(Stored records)
***

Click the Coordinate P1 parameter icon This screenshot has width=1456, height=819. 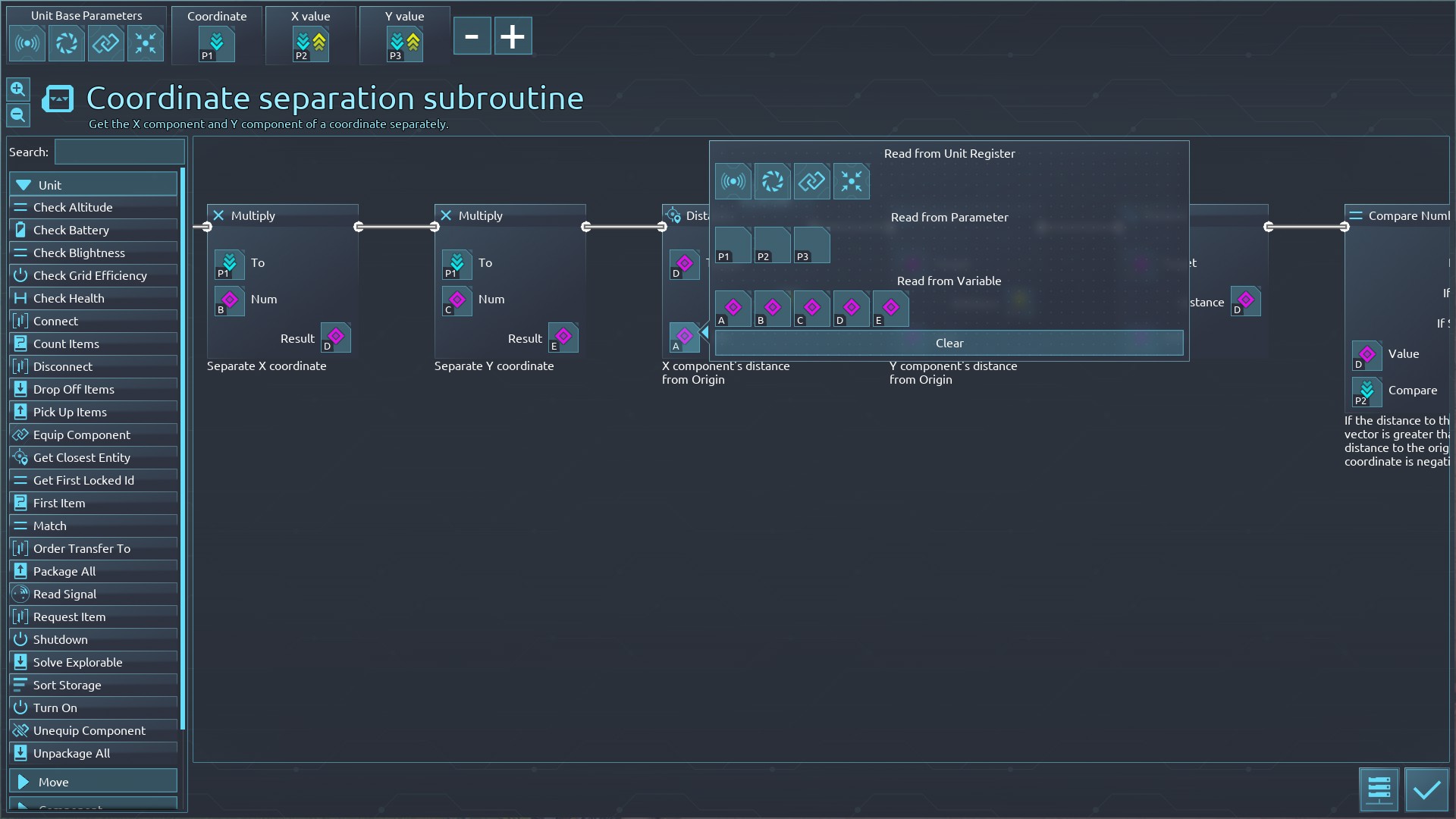click(216, 44)
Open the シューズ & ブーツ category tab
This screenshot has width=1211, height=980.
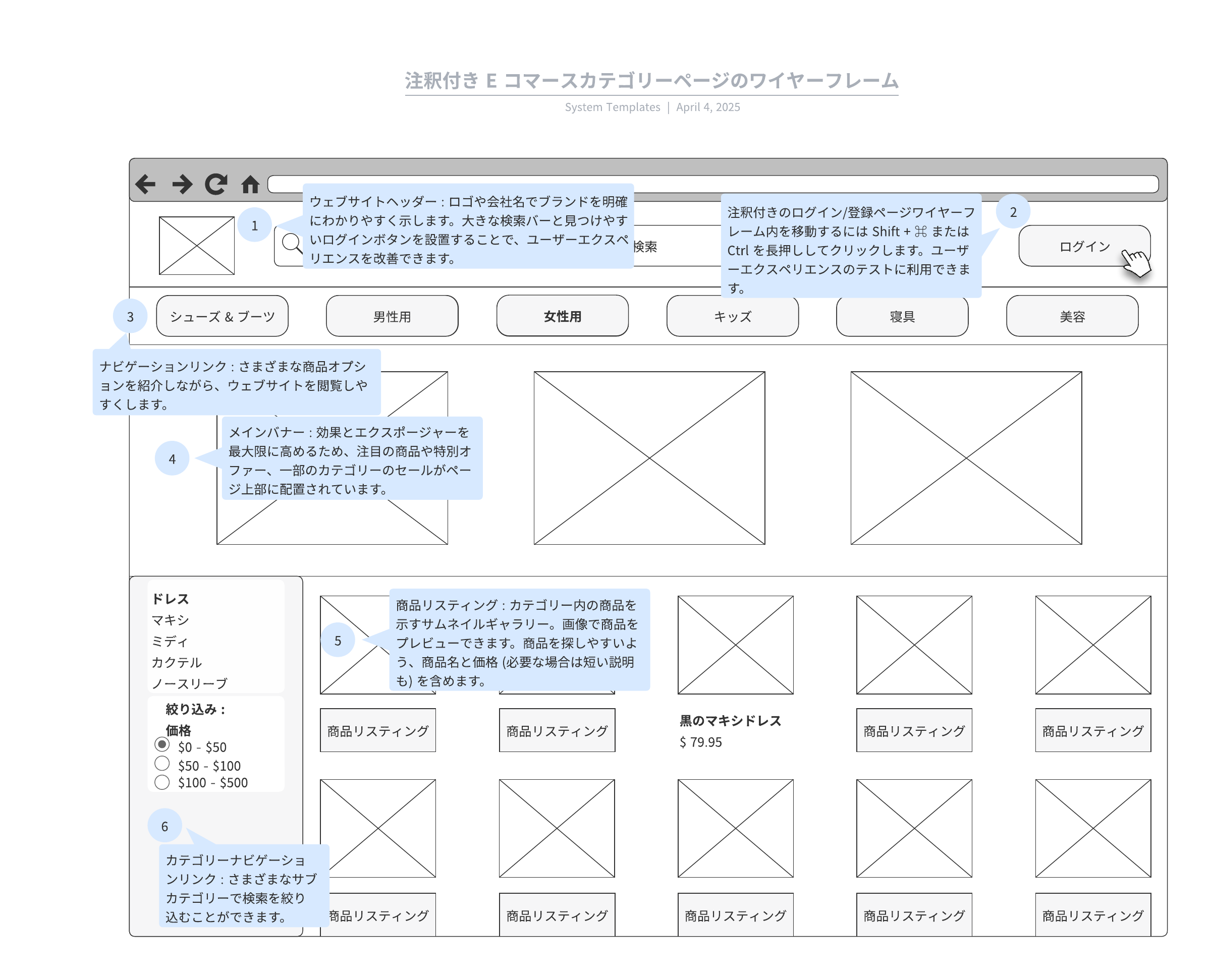222,316
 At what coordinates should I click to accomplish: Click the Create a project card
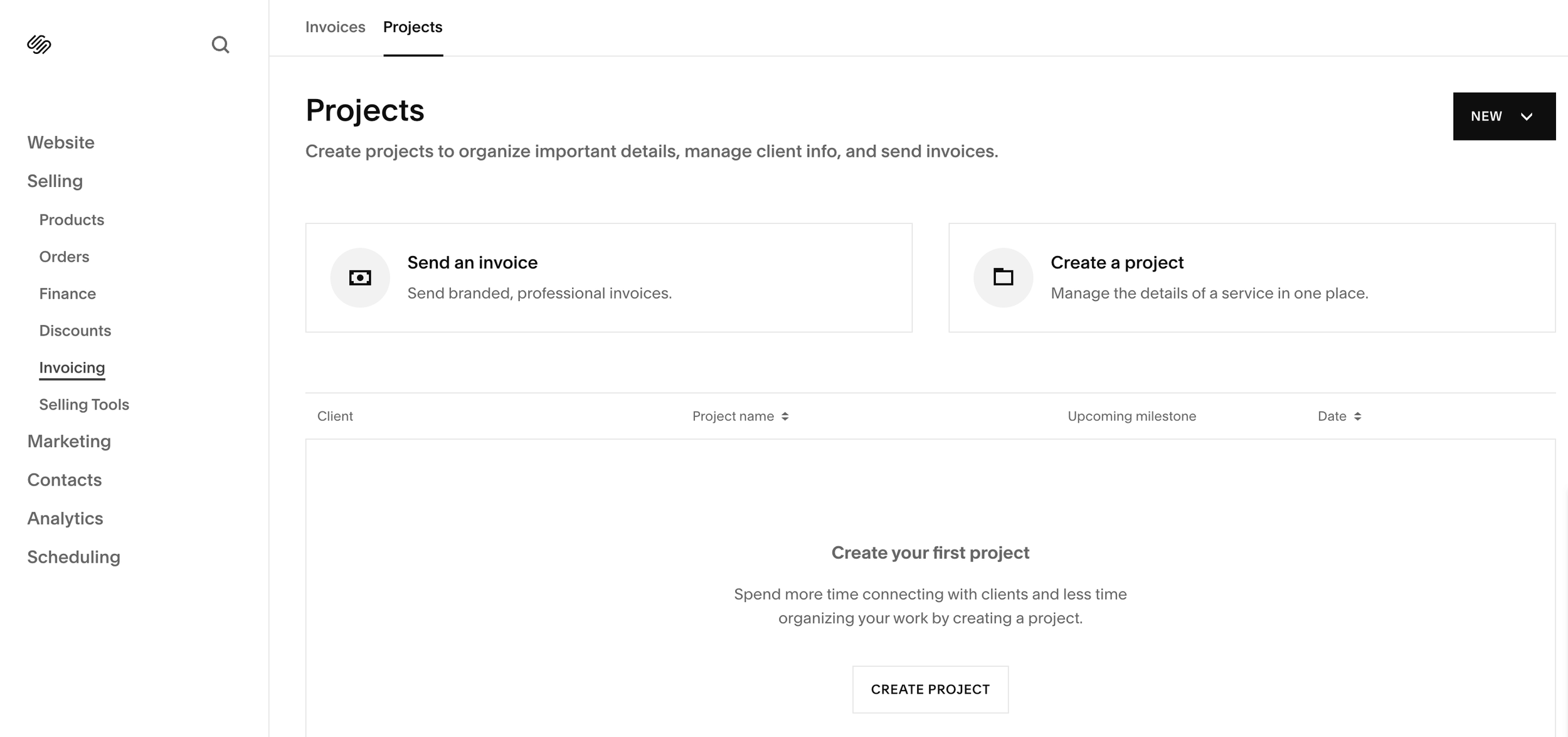tap(1251, 277)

***

Leave every picture out, and repeat exactly the lines from the one containing "At what coordinates" through the last line of the entries, both ends included.

 At what coordinates should I click to accomplish: Click the Create a project card
tap(1251, 277)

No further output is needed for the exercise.